Multidrug resistance (MDR) is a phenomenon in which cells become resistant to cytostatic drugs and other substances with diverse chemical structures and cytotoxicity mechanisms. The most often observed molecular mechanism for MDR includes high levels of P-glycoprotein (P-gp) - an ABCB1 member of the ABC drug transporter family. Overexpression of P-gp in neoplastic tissue is an obstacle to chemotherapeutic treatment. Herein, we were focused on differences in apoptosis induced by cisplatin (no substrate for P-gp) between P-gp-positive and P-gp-negative L1210 cells.
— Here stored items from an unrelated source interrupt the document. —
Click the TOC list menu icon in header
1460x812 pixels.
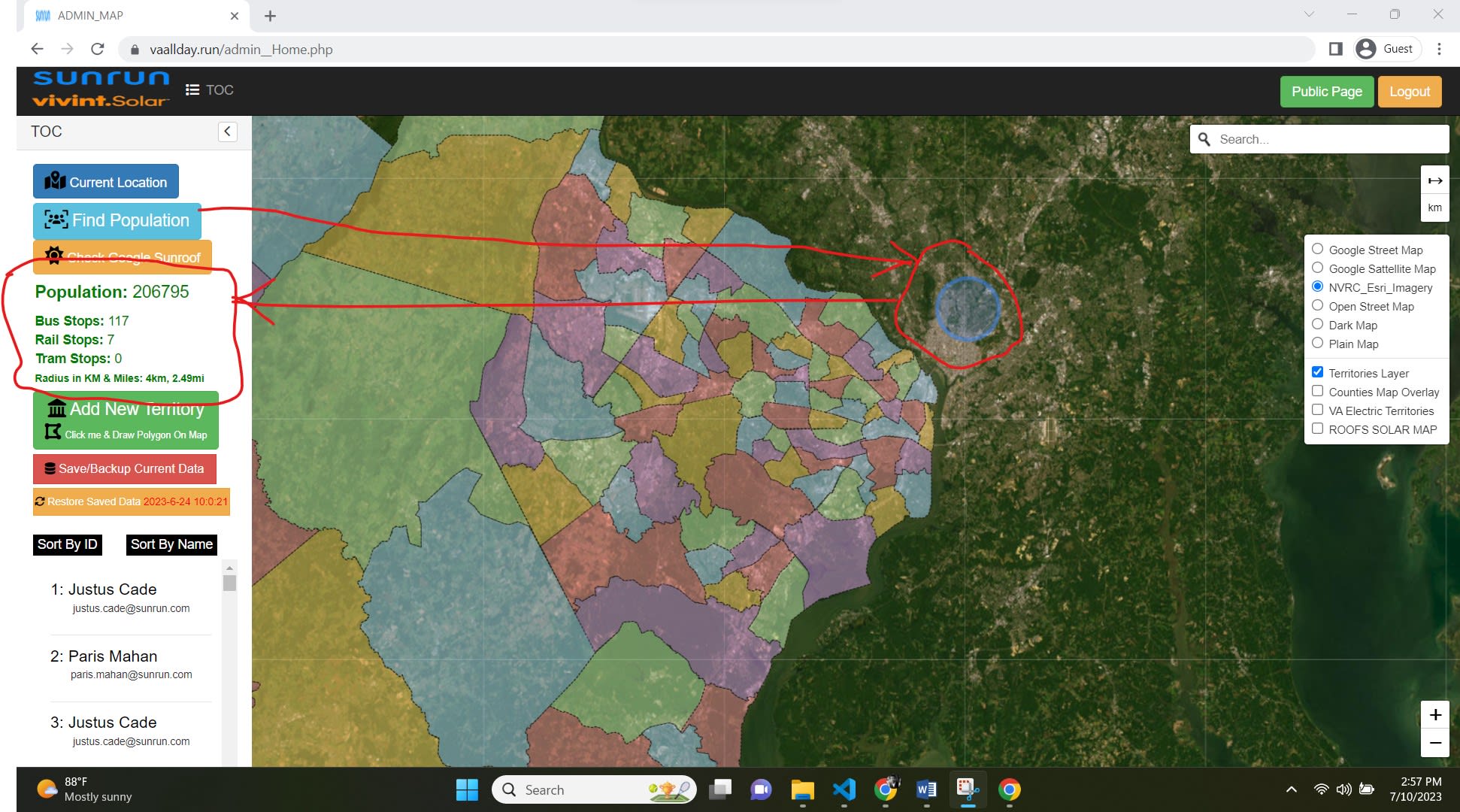192,90
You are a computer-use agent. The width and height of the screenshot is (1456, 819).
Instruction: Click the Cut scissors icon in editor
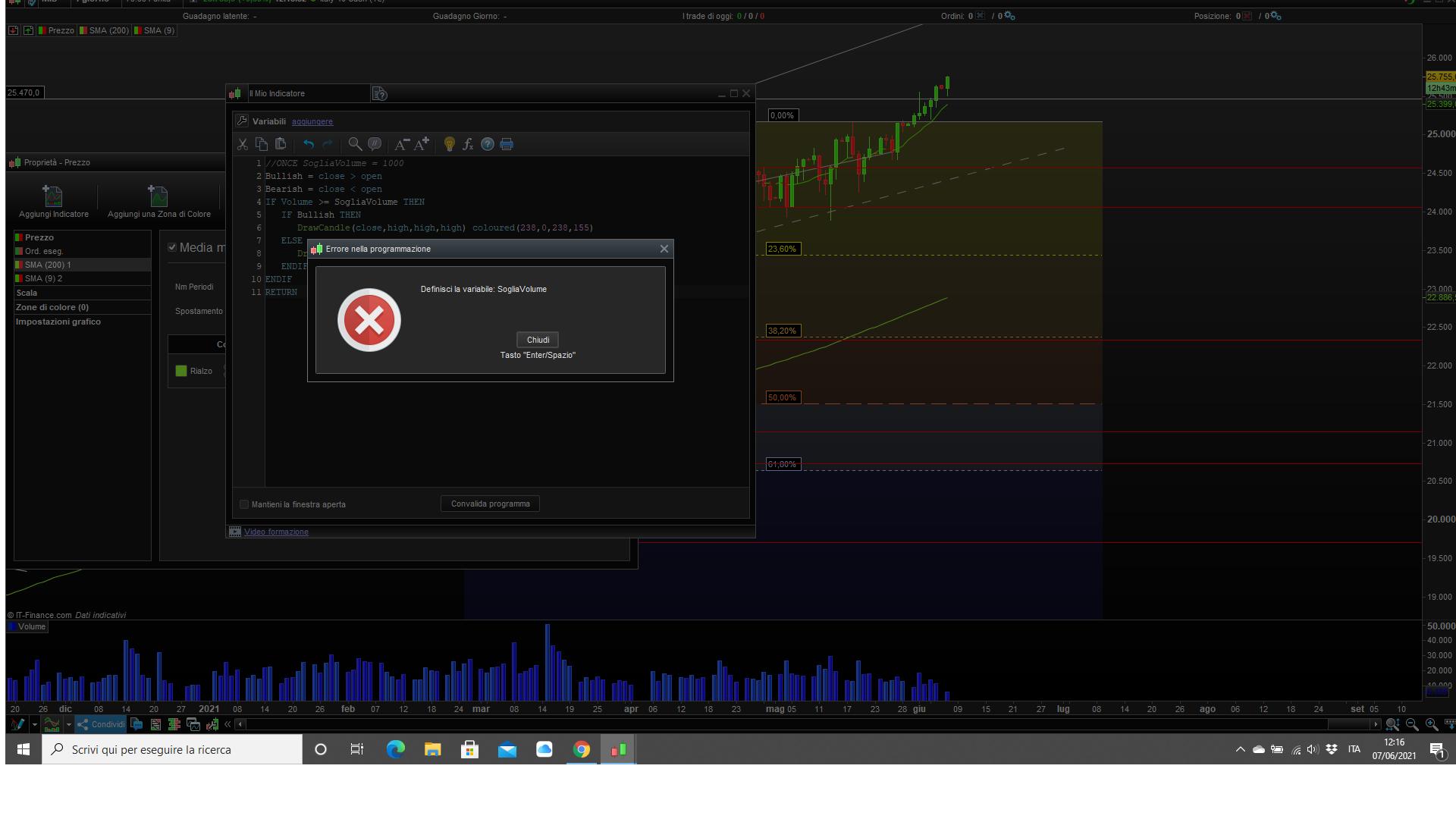pyautogui.click(x=243, y=144)
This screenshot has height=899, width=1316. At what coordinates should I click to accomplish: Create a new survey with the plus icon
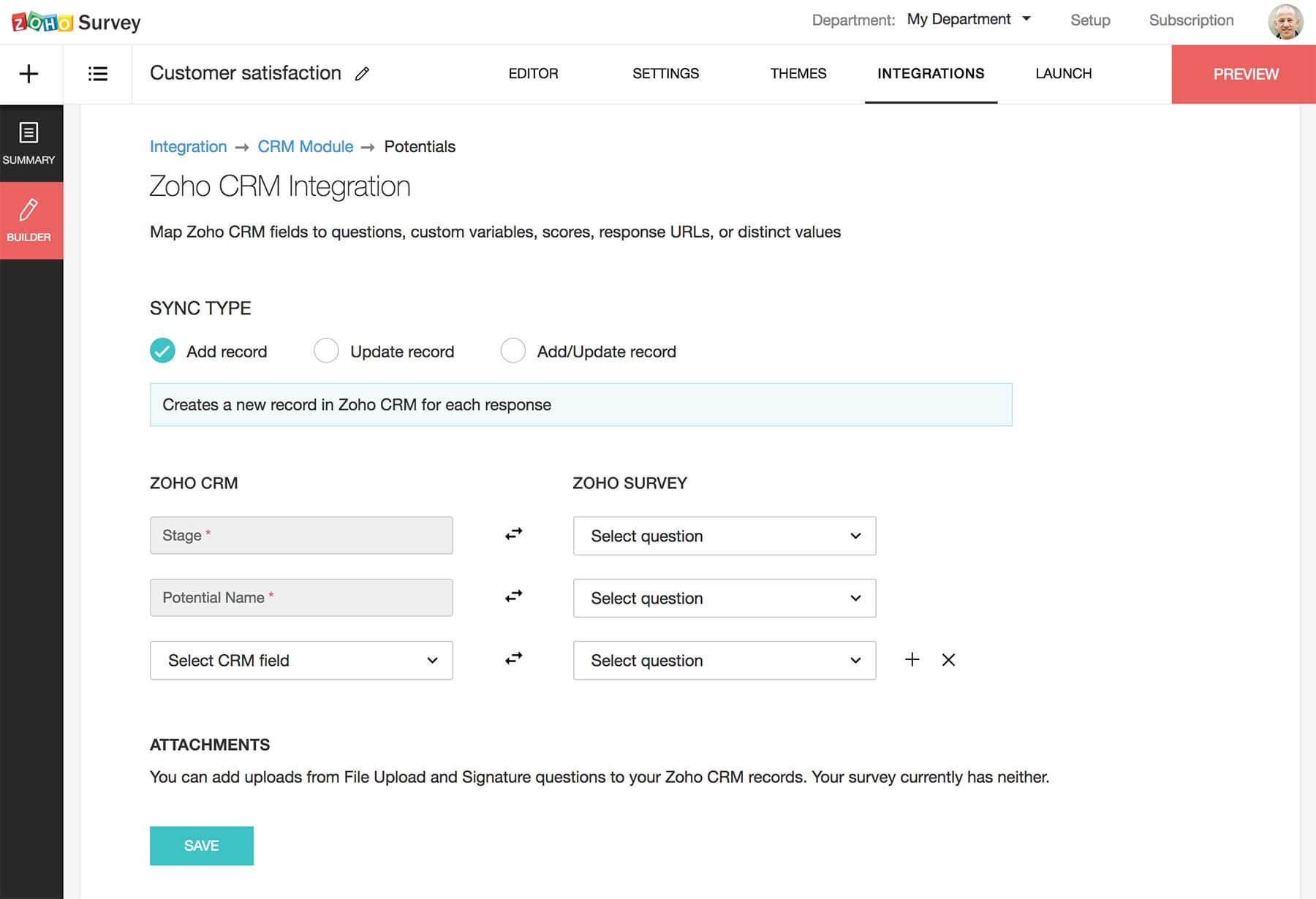(29, 74)
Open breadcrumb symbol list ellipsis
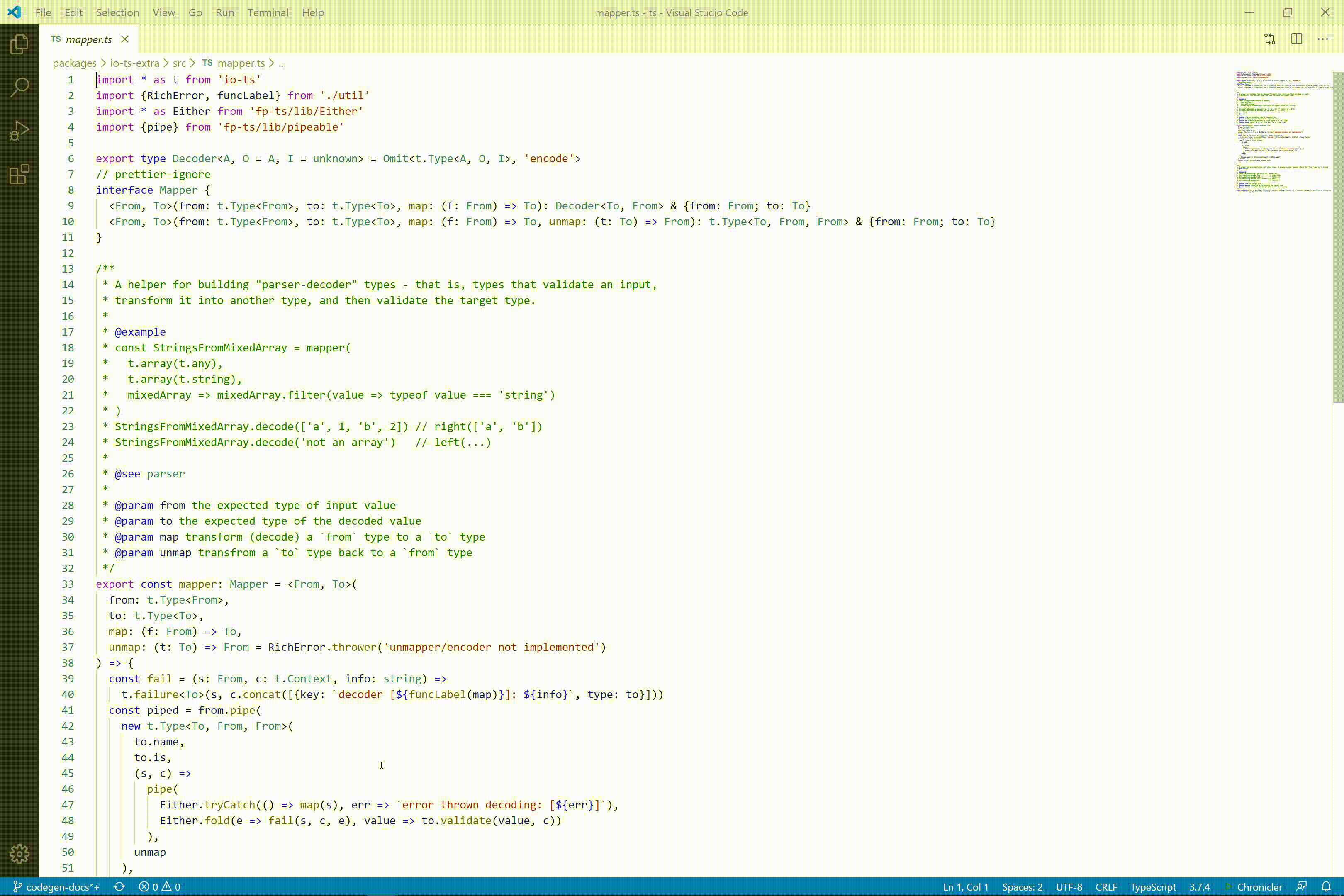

P-gp-positive cells were obtained by either L1210 cell adaptation to vincristine (R) or L1210 cell transfection with the human gene for P-gp (T) and compared with parental L1210 cells (S). R and T cells were more resistant to CisPt than S cells. R and T cell resistance to CisPt-induced apoptosis could not be reversed by verapamil (a well-known P-gp inhibitor), which excludes P-gp transport activity as a cause of CisPt resistance. CisPt induced a more pronounced entry into apoptosis in S than R and T cells, which was measured using the annexin-V/propidium iodide apoptosis kit. CisPt induced more pronounced caspase-3 activation in S than R and T cells. CisPt did not induce changes in the P-gp protein level for R and T cells. While similar levels of Bax and Bcl-2 proteins were observed in P-gp-negative and P-gp-positive cells, CisPt induced a more significant decrease in Bcl-2 levels for S cells than P-gp-positive cells. Expression of p53 and its molecular chaperone Hsp90 were more pronounced in R and T than S cells. Moreover, CisPt enhanced the upregulation of p53 and Hsp90 in R and T cells to a higher degree than S cells. Apoptosis was shown to be the prevalent mode of cell death in S, R and T cells by the typical DNA fragmentation and cell ultrastructure changes.

All of the above findings indicate that P-gp, independent of its drug efflux activity, induced changes in cell regulatory pathways that confer a partial loss of cisplatin sensitivity.